>> Begin MATERIAL FOR THIS EXERCISE

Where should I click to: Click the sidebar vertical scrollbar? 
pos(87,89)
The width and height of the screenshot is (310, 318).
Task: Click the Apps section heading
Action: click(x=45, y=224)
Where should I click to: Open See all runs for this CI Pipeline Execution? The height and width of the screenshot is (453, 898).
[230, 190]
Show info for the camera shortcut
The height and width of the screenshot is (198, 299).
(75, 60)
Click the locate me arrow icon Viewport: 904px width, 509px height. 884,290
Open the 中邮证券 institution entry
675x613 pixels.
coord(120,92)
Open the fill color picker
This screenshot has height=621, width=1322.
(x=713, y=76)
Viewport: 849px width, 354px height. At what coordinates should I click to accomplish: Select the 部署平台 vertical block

>> End MATERIAL FOR THIS EXERCISE

◆ YOUR GOAL ◆
Put the lines of the records between the line holding "Click the locate" and the end of the records, inclusive, into a numbered list, leaving out blank lines.

◆ EXERCISE SOLUTION ◆
1. Click the locate me arrow icon Viewport: 904px width, 509px height. 884,290
2. Open the 中邮证券 institution entry
3. 675x613 pixels.
4. coord(120,92)
5. Open the fill color picker
6. This screenshot has height=621, width=1322.
7. (x=713, y=76)
8. Viewport: 849px width, 354px height. At what coordinates should I click to accomplish: Select the 部署平台 vertical block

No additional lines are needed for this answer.